Peach – cultivar (chill unit) specific. Gulfking (350), Flordaking (350), Flordacrest (375), Gulfprince (400), Gulfcrimson (400), Gulfcrest (525). If you have space, plant one requiring less chill units and one requiring more. Are you a hands-on gardener? Do you like pruning on annual basis? With the tendency to set more fruit, thinning to space one every six inches along the branch is recommended.
Pear – Ornamental value when in bloom. Flordahome and Hood varieties have fine textured flesh. Conversely, sand pear contain grit cells which are noticeable when fresh but less so after canning.

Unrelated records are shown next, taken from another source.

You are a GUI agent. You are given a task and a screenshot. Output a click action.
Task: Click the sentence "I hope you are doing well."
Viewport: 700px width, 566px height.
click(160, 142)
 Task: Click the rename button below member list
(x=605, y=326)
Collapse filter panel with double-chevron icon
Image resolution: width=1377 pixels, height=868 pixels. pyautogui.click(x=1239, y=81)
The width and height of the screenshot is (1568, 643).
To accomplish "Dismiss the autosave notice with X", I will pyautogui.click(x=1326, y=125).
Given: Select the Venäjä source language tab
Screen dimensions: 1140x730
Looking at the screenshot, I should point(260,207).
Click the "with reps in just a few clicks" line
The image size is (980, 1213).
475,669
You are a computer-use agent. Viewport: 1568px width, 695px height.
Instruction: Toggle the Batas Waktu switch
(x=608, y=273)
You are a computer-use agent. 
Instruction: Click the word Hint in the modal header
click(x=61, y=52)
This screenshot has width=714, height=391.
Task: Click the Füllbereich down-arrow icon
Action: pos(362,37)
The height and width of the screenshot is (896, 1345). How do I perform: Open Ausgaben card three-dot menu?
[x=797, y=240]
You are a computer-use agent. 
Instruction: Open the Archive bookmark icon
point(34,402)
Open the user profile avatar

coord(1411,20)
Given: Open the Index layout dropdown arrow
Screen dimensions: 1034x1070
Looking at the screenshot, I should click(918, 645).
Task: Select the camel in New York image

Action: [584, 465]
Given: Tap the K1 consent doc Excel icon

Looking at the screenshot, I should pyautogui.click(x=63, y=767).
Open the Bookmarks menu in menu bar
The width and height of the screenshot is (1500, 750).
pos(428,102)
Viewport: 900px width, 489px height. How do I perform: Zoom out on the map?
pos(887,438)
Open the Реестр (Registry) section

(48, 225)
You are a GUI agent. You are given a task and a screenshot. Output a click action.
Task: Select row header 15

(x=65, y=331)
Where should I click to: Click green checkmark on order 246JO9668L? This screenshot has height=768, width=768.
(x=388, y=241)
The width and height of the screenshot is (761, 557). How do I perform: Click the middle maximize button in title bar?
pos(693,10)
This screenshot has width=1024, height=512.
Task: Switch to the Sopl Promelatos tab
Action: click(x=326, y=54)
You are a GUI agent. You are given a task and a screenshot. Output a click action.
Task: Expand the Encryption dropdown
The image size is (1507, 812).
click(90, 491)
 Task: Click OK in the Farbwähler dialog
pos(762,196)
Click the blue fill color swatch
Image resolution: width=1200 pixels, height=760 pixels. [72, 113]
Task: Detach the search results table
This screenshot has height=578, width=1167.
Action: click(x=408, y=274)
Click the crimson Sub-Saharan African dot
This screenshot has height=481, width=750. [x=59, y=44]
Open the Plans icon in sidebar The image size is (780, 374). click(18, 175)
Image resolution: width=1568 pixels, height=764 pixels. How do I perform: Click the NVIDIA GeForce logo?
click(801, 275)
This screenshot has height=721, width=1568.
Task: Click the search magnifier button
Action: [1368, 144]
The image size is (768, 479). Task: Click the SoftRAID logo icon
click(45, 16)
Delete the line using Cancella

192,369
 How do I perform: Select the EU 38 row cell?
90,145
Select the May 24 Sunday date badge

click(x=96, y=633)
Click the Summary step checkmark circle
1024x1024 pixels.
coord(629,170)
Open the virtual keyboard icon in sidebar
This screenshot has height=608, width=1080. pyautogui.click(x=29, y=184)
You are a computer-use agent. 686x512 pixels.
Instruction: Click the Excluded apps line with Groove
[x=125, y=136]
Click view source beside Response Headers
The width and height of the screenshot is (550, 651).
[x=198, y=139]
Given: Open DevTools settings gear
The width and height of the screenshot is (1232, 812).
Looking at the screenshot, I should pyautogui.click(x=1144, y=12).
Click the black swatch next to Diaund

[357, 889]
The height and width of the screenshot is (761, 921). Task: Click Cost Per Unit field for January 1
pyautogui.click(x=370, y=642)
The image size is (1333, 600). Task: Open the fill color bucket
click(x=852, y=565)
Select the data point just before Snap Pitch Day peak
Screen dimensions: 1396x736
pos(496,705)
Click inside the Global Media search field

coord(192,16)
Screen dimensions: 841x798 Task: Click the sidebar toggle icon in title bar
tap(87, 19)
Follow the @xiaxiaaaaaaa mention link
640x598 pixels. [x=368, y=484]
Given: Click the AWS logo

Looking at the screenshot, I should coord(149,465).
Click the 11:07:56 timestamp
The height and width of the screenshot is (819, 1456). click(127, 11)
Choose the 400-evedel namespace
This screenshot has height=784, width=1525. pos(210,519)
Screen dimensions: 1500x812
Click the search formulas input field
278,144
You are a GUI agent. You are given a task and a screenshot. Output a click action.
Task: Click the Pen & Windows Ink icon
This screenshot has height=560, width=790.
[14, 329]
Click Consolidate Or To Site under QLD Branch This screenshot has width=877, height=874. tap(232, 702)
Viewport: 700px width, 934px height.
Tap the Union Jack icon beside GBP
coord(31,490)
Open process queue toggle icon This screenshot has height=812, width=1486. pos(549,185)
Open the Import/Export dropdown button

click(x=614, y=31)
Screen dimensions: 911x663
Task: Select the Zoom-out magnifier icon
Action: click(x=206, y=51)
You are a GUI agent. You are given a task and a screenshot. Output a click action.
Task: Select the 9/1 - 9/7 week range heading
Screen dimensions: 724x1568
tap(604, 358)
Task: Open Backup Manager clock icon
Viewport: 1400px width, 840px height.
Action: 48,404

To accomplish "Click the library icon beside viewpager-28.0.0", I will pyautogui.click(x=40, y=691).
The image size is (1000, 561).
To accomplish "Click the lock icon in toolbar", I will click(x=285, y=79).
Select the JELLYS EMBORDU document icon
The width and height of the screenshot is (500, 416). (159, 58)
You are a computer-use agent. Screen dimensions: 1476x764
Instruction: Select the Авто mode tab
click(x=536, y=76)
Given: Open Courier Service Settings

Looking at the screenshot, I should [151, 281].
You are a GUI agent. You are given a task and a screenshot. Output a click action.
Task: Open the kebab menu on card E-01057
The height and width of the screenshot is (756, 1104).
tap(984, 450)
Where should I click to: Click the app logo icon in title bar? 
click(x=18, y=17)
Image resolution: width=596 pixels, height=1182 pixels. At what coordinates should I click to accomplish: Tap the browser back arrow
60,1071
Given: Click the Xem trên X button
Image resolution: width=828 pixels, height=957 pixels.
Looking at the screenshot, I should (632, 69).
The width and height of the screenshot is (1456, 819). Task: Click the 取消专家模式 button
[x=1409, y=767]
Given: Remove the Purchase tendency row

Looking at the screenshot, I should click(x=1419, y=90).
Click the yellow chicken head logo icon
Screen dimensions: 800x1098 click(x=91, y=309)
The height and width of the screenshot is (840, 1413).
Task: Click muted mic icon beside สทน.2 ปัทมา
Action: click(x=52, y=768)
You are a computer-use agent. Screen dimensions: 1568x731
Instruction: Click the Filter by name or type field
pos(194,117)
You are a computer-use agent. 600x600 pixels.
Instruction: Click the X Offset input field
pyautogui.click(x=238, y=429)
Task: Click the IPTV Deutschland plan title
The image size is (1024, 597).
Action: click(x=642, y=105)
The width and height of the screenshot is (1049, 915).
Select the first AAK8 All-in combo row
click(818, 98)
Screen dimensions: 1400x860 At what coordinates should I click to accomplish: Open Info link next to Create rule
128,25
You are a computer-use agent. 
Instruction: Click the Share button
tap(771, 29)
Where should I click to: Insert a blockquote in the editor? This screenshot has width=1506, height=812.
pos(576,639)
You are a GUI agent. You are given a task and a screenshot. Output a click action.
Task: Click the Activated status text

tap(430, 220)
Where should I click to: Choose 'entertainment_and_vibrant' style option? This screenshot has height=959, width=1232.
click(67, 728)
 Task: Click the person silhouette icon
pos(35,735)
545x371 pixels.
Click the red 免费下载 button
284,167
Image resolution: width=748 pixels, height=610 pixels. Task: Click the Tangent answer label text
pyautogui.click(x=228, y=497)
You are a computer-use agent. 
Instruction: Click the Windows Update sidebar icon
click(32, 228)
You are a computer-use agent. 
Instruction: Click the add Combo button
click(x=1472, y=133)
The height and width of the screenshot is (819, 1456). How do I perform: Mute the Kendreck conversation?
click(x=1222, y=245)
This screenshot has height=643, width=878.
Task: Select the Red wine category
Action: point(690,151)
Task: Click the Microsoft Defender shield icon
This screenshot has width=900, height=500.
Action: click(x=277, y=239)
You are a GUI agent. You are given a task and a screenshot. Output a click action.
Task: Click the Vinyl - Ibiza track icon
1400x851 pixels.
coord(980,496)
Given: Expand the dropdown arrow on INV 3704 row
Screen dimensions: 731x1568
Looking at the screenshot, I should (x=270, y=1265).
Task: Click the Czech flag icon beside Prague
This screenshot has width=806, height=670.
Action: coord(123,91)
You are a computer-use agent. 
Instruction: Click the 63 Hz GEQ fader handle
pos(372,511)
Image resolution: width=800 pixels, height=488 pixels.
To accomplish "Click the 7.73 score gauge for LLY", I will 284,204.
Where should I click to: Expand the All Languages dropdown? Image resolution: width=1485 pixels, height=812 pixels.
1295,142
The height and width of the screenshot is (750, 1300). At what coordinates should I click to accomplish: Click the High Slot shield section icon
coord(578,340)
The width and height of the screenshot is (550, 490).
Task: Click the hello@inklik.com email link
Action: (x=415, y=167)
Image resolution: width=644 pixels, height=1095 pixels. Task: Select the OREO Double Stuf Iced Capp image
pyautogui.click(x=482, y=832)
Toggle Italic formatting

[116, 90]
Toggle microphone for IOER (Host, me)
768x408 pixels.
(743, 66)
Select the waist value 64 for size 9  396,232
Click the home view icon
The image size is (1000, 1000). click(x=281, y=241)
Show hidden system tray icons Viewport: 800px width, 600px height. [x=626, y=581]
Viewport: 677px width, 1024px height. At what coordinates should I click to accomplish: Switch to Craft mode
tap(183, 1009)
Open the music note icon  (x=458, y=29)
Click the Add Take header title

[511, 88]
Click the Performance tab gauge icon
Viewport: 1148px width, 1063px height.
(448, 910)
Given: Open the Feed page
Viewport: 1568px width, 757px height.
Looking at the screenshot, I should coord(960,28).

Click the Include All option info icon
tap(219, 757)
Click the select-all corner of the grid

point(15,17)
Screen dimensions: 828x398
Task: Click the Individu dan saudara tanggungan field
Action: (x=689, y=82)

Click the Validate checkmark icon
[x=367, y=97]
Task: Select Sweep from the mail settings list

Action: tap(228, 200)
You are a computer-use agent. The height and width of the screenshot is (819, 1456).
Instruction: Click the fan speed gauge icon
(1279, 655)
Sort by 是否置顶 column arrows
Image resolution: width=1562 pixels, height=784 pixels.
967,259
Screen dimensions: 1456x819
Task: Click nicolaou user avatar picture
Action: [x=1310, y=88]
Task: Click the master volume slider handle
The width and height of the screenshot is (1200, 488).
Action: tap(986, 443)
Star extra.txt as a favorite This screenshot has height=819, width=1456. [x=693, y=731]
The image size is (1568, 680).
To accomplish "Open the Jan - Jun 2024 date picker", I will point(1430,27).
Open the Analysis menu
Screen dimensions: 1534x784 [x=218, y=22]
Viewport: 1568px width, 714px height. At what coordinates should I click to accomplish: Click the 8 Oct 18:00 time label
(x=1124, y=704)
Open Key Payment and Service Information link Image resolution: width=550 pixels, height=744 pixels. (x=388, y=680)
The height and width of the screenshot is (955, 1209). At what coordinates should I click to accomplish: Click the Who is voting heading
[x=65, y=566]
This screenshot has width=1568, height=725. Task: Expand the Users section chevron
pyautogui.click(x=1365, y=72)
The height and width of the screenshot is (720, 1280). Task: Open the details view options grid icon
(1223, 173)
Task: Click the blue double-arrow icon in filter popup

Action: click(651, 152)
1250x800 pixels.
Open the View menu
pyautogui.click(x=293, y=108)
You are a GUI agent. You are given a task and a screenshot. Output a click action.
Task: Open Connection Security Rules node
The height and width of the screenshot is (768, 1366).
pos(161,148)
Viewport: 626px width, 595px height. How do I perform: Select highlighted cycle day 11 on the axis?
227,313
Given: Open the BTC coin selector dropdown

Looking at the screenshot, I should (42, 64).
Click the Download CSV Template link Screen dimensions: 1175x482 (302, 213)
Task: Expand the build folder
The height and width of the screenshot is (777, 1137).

Pecan – Two or more cultivars to overlap pollen shedding with female flower receptivity. Example Desirable (pollen source) and Elliott, MoneyMaker, Schley and Stuart (cultivar to be pollinated). See The Pecan Tree (EDIS HS982, rev. Jan 2019). Some years bearing heavy crop and some years not so much. More research is needed regarding alternate bearing habit.
Does the site receive eight hours direct light? How much room do you have for planting? Planting for mature tree size prevents branch and root conflict with house, foundation and walkways. Plant minimum 30 feet from septic or drain field. Use smaller maturing trees to avoid overhead powerline. Excess fruit and leaf litter may stain or become a nuisance. What will you do with extra fruit?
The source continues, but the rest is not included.